L’anziana e la giovane, unite imparano a far fiorire le ferite

Violette è un’anziana maestra che compone haiku, Capucine una giovane ferita e piena di rabbia, che si dedica alla cura degli altri per dimenticare se stessa. Comincia così la storia delicatissima e coinvolgente di «Far fiorire le ferite» di Delphine Pessin (Il Castoro). Capucine inizia uno stage di dieci settimane nella casa di riposo «Bel Air» senza troppe aspettative: sta seguendo un indirizzo professionale di «Accompagnamento, cura e servizi alla persona», scelto quasi per caso e per noia. È ancora incerta su quale direzione dare alla sua vita.

L’impatto con la vita della casa di riposo per lei all’inizio è spiazzante. «Quando si è vecchi - pensa di fronte a certe strane reticenze - significa che si è vissuto, amato, pianto, che si è stati coraggiosi, codardi, stupidi e innamorati. Che si sono commessi errori e si sono fatte scelte. Che cosa c’è di male a dirlo chiaramente?».

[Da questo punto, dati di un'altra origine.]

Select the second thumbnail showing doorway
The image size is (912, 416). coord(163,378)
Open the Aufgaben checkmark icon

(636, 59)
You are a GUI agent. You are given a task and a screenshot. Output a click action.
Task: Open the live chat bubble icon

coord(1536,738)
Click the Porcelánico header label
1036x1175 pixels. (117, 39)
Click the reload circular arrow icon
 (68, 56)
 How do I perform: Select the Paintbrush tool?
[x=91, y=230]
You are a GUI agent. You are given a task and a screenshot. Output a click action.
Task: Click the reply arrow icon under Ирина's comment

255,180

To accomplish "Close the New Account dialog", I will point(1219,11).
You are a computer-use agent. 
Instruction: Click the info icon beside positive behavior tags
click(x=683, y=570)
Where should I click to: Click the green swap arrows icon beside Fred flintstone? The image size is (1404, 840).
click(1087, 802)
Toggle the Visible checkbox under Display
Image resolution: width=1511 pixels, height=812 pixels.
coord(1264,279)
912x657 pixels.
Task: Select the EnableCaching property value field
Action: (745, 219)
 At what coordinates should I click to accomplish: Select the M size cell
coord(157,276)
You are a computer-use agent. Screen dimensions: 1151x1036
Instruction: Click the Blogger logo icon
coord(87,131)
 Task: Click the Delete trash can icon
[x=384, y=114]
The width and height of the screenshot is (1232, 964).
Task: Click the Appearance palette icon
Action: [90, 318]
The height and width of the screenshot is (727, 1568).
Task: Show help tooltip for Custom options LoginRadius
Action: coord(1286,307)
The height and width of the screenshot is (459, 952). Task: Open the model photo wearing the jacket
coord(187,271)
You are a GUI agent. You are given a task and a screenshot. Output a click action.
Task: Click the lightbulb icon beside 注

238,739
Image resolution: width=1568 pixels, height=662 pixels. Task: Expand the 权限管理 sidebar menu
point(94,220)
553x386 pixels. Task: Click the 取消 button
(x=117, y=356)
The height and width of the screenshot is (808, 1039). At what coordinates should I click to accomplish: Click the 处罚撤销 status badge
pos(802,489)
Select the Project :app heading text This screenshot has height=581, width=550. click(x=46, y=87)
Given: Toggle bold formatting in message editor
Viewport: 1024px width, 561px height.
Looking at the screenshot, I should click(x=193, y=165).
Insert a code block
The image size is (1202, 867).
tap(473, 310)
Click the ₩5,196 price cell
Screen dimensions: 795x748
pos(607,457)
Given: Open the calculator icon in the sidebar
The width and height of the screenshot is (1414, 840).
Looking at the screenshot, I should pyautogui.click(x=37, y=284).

Poi incontra Violette. Entrambi i loro nomi indicano dei fiori: la violetta, che fiorisce d’inverno, e Capucine che in francese indica il nasturzio; questo sembra quasi un segno del destino, perché nasce fra loro un profondo legame d’affetto, diventano risorsa una per l’altra. Violette è entrata nella struttura dopo una caduta, e accetta con grande fatica la perdita dell’autonomia, all’inizio vorrebbe addirittura lasciarsi morire di fame. Capucine, da parte sua, è stata coinvolta con tutta la sua famiglia in un grave incidente d’auto in cui la madre è morta, lei è rimasta per qualche giorno in coma, e di questo dà la colpa al padre. Per nascondere la cicatrice indossa parrucche dai colori sgargianti, che le servono per nascondere il dolore e sono un segno di quanto sia difficile per lei lasciarsi quel tragico evento alle spalle per proseguire nella sua strada. La giovane donna e quella anziana finiscono per aiutarsi a vicenda: conquistano un nuovo equilibrio e grazie al loro legame imparano a guardare il mondo con occhi diversi. Violette scopre che la casa di riposo è un luogo dove può vivere, e non solo aspettare la morte, e trova così energie anche per reinterpretare il rapporto con il figlio Antoine. Capucine scopre particolari inaspettati del suo passato, che le offrono nuove chiavi di lettura dell’incidente, ricuce il rapporto con il padre, impara ad accettarsi così com’è, a costruirsi il futuro che desidera. Come le dice l’amico Romain, «abbiamo tutti crepe e fessure. Puoi nasconderle, cercando con tutte le forze di credere che non esistano, oppure accettarle e rimediare». Così in questo romanzo tutti i personaggi trovano un modo umanissimo, semplice e concreto, per «Far fiorire le ferite», sciogliere i nodi, e assaporare la vita fino alla fine.